▶ [What needs to be done]: Scan the entries for the word "section" and report how many lines contain it, as a number with no other words.

=-=-=-=-=

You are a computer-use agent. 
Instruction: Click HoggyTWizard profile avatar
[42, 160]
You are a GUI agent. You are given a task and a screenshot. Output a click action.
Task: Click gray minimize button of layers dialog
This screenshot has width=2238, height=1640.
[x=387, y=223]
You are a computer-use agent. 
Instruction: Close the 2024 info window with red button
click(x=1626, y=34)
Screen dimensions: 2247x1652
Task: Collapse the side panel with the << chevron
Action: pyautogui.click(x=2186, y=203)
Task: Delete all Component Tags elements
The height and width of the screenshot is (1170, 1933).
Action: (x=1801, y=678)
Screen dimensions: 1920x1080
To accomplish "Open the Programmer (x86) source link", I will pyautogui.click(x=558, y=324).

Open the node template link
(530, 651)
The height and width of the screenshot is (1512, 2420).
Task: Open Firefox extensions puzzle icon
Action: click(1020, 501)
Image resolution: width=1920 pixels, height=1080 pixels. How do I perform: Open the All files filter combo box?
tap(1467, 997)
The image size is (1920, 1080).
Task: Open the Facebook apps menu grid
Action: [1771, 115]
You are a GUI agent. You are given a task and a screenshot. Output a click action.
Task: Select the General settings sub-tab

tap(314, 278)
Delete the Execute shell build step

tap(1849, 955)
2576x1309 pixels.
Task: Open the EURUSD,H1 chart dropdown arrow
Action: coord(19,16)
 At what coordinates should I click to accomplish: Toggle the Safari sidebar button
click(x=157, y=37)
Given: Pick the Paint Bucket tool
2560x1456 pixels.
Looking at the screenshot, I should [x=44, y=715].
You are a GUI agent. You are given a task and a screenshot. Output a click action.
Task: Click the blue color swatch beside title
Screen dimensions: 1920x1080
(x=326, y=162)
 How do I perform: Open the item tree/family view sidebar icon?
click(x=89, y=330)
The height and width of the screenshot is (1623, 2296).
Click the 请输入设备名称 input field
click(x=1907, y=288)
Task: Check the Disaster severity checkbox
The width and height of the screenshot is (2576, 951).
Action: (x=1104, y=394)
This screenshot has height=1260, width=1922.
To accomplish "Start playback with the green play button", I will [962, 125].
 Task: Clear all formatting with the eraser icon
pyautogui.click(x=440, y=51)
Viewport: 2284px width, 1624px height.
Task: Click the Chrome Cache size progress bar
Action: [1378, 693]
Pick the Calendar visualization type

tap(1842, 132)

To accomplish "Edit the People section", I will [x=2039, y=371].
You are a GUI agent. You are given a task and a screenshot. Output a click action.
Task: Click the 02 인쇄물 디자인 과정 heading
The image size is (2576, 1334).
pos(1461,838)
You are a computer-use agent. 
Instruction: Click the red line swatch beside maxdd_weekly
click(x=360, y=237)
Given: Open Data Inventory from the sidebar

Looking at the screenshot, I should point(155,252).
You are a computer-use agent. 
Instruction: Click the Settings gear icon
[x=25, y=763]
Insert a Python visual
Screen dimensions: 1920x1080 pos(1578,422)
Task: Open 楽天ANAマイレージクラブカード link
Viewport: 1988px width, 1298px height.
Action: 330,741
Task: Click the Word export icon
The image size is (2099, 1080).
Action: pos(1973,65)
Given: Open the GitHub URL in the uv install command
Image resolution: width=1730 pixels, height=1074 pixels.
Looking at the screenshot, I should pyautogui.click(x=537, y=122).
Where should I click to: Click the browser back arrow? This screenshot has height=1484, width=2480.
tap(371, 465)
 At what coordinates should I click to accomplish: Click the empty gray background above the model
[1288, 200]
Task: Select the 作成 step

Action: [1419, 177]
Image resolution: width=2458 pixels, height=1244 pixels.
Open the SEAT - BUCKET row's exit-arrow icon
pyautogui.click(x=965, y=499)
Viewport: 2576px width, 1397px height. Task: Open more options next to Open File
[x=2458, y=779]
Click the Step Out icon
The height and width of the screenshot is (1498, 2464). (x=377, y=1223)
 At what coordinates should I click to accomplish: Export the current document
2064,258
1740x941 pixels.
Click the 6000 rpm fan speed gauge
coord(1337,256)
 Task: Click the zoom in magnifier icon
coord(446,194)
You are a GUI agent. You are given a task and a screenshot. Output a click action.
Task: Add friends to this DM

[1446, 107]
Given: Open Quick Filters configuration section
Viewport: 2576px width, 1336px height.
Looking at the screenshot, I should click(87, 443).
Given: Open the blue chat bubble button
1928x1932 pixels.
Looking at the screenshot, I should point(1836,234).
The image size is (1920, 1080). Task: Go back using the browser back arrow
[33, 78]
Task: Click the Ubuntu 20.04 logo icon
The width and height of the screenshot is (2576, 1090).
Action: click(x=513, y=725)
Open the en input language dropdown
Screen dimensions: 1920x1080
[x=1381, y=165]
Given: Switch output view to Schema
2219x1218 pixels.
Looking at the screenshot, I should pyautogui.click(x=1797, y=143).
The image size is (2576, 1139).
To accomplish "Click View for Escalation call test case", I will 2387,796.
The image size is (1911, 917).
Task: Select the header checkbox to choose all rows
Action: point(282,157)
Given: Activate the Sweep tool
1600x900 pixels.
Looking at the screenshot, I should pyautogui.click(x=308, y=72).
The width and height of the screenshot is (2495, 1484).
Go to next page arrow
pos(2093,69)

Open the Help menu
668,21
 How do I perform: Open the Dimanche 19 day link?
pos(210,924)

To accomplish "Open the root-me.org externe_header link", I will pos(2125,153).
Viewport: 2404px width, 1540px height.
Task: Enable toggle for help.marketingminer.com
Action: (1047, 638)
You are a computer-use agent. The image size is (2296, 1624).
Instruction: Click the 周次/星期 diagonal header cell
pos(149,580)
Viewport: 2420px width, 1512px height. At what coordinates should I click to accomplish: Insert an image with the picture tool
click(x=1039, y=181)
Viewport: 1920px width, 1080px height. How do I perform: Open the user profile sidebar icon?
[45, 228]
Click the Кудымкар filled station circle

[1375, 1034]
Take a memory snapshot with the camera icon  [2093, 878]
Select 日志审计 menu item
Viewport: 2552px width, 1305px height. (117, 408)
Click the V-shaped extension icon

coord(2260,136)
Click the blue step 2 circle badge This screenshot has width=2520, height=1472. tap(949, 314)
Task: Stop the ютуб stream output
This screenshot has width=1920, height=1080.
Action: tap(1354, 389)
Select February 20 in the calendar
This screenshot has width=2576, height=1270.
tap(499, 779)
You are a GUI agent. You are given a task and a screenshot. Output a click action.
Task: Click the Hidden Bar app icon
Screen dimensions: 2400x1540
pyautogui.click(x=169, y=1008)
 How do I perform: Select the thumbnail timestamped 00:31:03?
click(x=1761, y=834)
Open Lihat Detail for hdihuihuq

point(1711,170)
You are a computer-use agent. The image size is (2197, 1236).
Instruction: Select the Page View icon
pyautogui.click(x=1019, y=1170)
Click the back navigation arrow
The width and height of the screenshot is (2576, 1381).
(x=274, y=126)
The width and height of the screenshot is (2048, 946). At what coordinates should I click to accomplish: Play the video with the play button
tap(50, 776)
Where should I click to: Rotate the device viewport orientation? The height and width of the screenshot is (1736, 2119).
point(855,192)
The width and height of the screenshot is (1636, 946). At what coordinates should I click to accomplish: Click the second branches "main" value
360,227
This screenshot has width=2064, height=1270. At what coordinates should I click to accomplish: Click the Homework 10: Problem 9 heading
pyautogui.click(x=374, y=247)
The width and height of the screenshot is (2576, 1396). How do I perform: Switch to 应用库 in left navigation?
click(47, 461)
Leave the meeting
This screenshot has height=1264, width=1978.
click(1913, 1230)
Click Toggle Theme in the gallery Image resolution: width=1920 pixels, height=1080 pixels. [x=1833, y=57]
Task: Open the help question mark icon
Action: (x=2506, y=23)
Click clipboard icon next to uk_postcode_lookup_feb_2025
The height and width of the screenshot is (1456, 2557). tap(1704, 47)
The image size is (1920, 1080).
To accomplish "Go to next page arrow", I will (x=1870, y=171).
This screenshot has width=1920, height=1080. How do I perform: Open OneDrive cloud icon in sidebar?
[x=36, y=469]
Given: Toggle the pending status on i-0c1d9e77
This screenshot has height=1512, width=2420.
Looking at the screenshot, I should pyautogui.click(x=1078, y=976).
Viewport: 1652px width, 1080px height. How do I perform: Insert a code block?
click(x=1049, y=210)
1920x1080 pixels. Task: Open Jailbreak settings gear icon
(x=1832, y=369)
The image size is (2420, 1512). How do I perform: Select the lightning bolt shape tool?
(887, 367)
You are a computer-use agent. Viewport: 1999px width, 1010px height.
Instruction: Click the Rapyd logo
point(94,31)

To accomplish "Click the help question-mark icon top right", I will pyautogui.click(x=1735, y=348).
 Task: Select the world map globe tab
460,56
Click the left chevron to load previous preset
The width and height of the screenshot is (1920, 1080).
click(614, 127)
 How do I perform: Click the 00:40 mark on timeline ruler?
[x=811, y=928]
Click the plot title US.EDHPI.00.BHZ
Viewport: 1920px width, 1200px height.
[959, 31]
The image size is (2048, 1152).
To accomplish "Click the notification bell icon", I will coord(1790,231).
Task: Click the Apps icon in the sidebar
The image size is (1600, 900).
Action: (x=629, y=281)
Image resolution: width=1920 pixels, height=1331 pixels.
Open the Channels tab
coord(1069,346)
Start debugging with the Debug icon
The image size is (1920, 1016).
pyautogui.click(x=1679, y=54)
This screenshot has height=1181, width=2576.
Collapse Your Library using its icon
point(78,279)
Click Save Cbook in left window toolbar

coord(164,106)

=-=-=-=-=

▶ [Task output]: 2